→ **Problem description**:
Take the lines below beginning at the line that has "Open the Anita" and stopping after the line that has "You are a GUI", and print them exactly as they are, with no other lines.
#####
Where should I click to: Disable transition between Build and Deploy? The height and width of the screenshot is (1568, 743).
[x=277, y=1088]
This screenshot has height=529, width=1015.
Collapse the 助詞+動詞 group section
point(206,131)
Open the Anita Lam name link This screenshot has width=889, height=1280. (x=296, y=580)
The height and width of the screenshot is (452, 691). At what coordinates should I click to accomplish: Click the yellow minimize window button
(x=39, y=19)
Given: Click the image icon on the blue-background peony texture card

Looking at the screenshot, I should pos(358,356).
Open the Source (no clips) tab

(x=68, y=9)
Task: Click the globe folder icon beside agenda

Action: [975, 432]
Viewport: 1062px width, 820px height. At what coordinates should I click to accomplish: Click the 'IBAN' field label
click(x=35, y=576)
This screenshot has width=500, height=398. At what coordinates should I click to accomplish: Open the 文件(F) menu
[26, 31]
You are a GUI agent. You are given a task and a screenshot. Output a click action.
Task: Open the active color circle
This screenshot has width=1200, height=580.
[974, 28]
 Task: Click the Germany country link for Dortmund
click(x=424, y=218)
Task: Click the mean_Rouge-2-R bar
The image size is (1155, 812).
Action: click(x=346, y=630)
#####
→ **Solution to the exercise**:
Open the Anita Lam name link This screenshot has width=889, height=1280. (x=296, y=580)
The height and width of the screenshot is (452, 691). At what coordinates should I click to accomplish: Click the yellow minimize window button
(x=39, y=19)
Given: Click the image icon on the blue-background peony texture card

Looking at the screenshot, I should pos(358,356).
Open the Source (no clips) tab

(x=68, y=9)
Task: Click the globe folder icon beside agenda

Action: [975, 432]
Viewport: 1062px width, 820px height. At what coordinates should I click to accomplish: Click the 'IBAN' field label
click(x=35, y=576)
This screenshot has width=500, height=398. At what coordinates should I click to accomplish: Open the 文件(F) menu
[26, 31]
You are a GUI agent. You are given a task and a screenshot. Output a click action.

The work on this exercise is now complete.